Screenshot grounding data:

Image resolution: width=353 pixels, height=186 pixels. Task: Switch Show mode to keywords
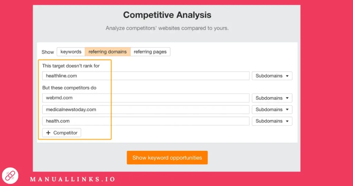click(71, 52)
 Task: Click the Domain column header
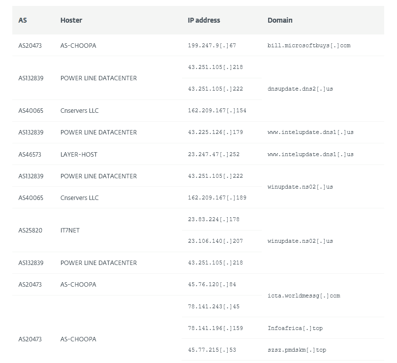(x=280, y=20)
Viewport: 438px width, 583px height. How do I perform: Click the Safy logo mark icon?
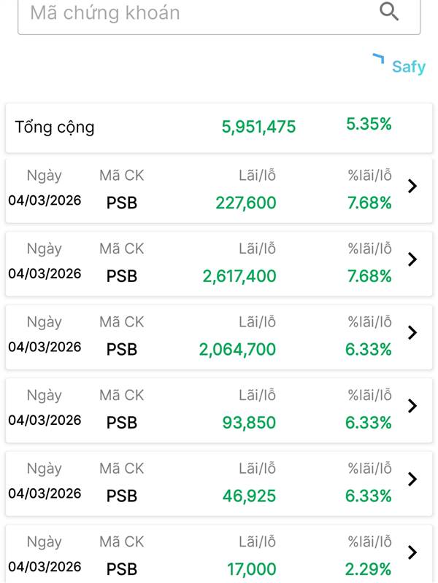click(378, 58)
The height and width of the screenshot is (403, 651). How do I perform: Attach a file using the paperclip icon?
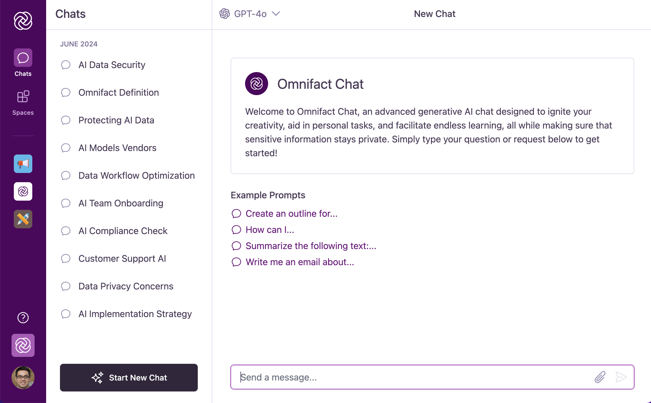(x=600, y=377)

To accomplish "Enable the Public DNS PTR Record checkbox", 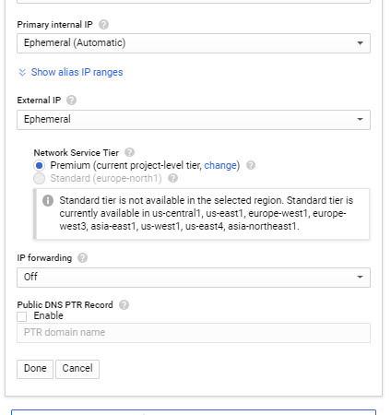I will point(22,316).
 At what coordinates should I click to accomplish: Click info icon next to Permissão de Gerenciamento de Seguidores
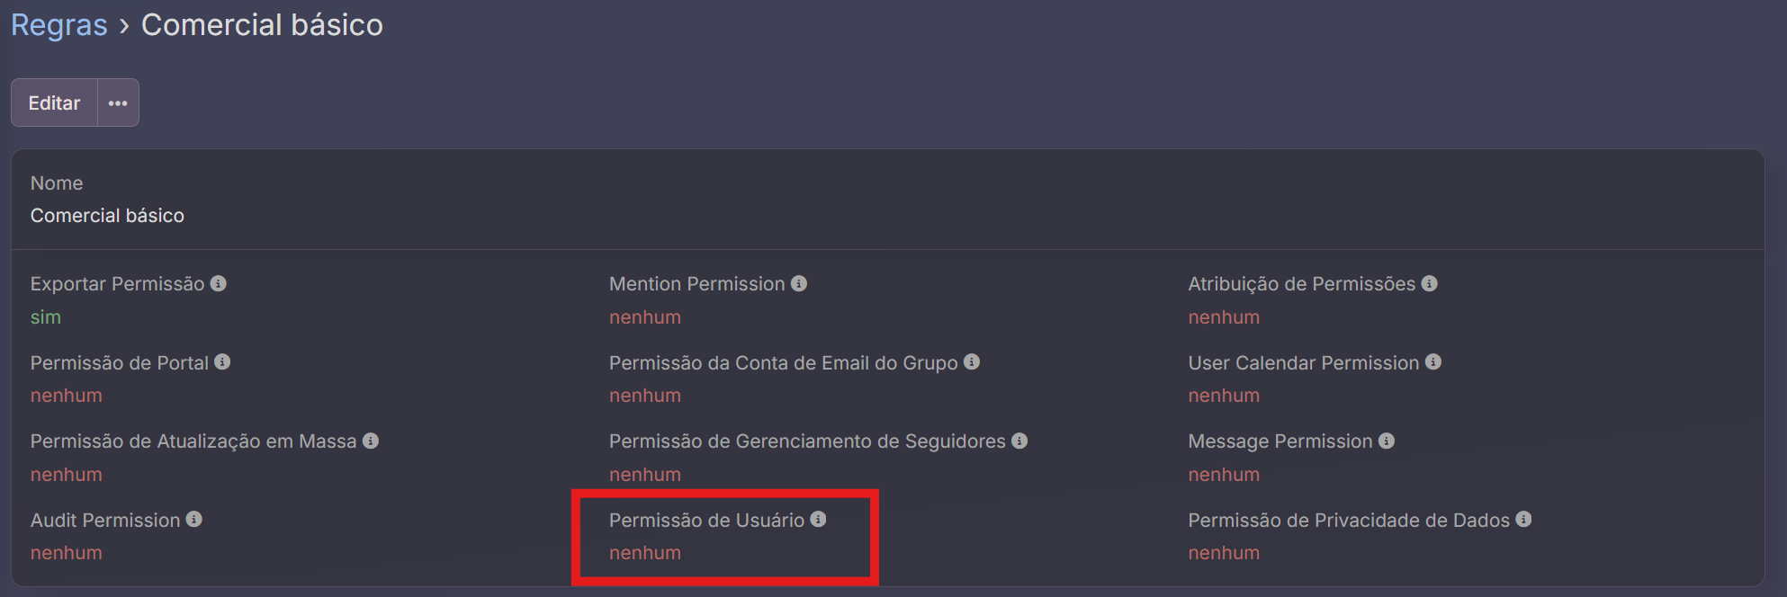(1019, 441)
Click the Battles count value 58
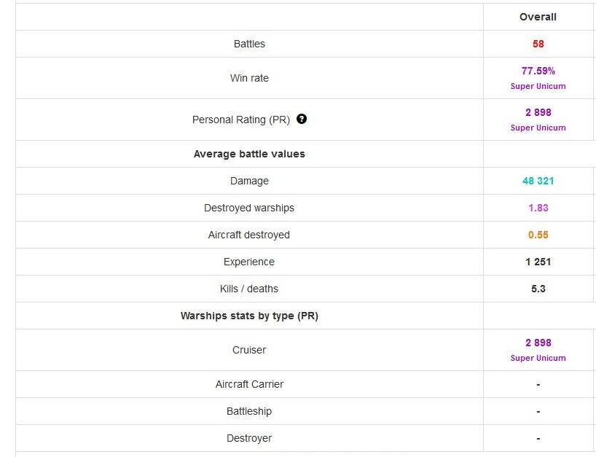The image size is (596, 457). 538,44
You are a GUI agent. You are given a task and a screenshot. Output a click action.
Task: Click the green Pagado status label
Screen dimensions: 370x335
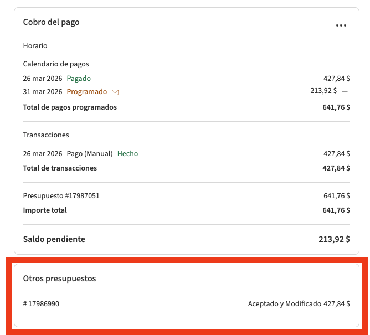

## THE PROBLEM
Return only the lines that start at the line containing "At what coordinates" and finish at the last line of the entries, exactly as written and without pictures.

## THE ANSWER
 At what coordinates should I click to accomplish: Click info icon next to Permissão de Gerenciamento de Seguidores
(1019, 441)
Click the Battles count value 58
The image size is (596, 457). 538,44
You are a GUI agent. You are given a task and a screenshot. Output a click action.
Task: Click the green Pagado status label
Screen dimensions: 370x335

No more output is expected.